Jessica Wilson, this week’s cover artist, was drawn to East Lansing by the wide-open spaces of rural Mid-Michigan. A proponent of self-sufficiency, Wilson was looking for enough land to grow her own food and found Greater Lansing to be a “a no-brainer.”
“Land is so affordable here, and there’s so much fresh water,” she said.
A New Mexico native, Wilson started drawing at a young age and picked up painting in high school. After earning a degree in fine art from the University of New Mexico in 2006, Wilson bounced around, living in California, Oregon and Colorado. While house hunting in Colorado, Wilson and her husband were unable to find places with enough space for farming.
“Everything was so expensive,” she said. Wilson’s husband has family in Williamston, so they started looking at the area. The couple found a suitable property and made the move to East Lansing earlier this year.

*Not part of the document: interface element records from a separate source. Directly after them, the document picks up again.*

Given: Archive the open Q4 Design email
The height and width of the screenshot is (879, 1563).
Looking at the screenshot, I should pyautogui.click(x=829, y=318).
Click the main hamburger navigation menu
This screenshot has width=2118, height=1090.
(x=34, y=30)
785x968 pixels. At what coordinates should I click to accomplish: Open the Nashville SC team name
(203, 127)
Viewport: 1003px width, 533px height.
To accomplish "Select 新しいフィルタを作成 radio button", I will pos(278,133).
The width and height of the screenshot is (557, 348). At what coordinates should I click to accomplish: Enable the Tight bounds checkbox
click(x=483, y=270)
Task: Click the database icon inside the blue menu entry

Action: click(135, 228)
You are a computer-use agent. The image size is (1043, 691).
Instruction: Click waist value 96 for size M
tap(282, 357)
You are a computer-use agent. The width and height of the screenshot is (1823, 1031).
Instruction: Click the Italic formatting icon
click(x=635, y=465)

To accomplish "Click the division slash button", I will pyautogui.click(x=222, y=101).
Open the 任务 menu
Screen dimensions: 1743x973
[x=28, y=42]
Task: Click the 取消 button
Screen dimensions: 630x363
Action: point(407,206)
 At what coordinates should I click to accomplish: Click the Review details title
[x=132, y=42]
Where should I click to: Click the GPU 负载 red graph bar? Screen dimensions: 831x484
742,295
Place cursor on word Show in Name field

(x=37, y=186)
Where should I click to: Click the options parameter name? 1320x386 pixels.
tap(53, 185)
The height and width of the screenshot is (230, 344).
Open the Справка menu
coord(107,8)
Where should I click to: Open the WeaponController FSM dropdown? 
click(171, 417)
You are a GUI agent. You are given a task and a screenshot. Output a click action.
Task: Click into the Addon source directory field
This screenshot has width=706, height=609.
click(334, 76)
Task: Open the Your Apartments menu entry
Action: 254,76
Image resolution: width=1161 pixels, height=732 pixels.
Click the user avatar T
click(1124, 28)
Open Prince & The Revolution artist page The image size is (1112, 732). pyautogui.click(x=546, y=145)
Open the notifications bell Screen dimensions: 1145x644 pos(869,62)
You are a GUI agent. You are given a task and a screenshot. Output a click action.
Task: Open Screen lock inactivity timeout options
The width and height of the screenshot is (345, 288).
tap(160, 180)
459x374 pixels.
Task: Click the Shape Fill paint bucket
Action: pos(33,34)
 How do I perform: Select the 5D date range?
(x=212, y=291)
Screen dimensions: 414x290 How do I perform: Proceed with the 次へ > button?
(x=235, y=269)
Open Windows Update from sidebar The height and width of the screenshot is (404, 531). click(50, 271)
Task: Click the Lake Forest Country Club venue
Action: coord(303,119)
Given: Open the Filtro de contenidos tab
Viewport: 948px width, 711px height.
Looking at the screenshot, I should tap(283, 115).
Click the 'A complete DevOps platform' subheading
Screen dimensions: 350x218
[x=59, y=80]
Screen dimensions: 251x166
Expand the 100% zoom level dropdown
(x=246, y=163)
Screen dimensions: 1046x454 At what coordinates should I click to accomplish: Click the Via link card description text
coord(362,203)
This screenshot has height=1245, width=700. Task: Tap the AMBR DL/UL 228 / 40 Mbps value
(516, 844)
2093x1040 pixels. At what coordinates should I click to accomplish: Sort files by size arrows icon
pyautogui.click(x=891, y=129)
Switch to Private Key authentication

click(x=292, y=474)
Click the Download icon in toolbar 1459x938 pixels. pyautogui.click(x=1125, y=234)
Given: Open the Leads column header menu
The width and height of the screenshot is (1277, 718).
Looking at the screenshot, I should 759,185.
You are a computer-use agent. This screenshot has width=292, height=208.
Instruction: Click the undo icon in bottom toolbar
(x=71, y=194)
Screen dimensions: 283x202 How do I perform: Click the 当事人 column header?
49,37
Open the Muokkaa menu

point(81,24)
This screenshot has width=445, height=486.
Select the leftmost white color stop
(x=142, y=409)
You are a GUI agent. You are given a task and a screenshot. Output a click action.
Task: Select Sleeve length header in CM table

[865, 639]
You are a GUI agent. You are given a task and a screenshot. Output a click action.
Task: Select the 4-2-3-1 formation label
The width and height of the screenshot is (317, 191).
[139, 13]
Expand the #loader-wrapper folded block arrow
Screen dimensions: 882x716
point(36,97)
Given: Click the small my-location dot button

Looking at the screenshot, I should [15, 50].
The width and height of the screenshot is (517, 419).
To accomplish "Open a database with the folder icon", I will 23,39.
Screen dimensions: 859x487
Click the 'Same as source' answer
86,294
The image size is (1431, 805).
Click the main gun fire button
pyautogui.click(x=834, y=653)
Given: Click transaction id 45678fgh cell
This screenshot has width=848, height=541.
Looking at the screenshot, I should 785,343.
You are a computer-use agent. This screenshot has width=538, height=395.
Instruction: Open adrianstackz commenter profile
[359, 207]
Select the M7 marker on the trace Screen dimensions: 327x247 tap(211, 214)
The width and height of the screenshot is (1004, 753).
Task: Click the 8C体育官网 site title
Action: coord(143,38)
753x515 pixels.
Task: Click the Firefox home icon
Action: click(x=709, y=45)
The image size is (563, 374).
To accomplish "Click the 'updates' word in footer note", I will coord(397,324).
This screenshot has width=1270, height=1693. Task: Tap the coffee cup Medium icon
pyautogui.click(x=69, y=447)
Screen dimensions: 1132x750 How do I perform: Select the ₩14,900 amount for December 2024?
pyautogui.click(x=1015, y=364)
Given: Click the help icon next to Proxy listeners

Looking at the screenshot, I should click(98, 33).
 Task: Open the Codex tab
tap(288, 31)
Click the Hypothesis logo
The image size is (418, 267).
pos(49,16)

Prior to the move, Wilson, 34, had always worked full-time jobs outside of art, relegating her painting to somewhere between a side gig and a glorified hobby. The move to Mid-Michigan, with its relatively low cost of living, meant that Wilson could afford to stay home and focus on painting.
“It was always a dream of mine to be an artist,” she said. “Once I got here, I really wanted to push my art.”
A selection of Wilson’s paintings will be on display at Capital City Reprographics Friday as part of the Arts Council of Greater Lansing’s Arts Night Out event. The traveling monthly art event returns to Old Town for November, turning shops and storefronts into one-night pop-up galleries and performance spaces.
Wilson infuses her primary medium, oil paint on canvas, with bold colors and nature imagery. She remembers being fascinated by color at an early age, and she still loves mixing paints to get the perfect shade. She lists New York artist Alex Grey and his style of psychedelic realism as primary influences.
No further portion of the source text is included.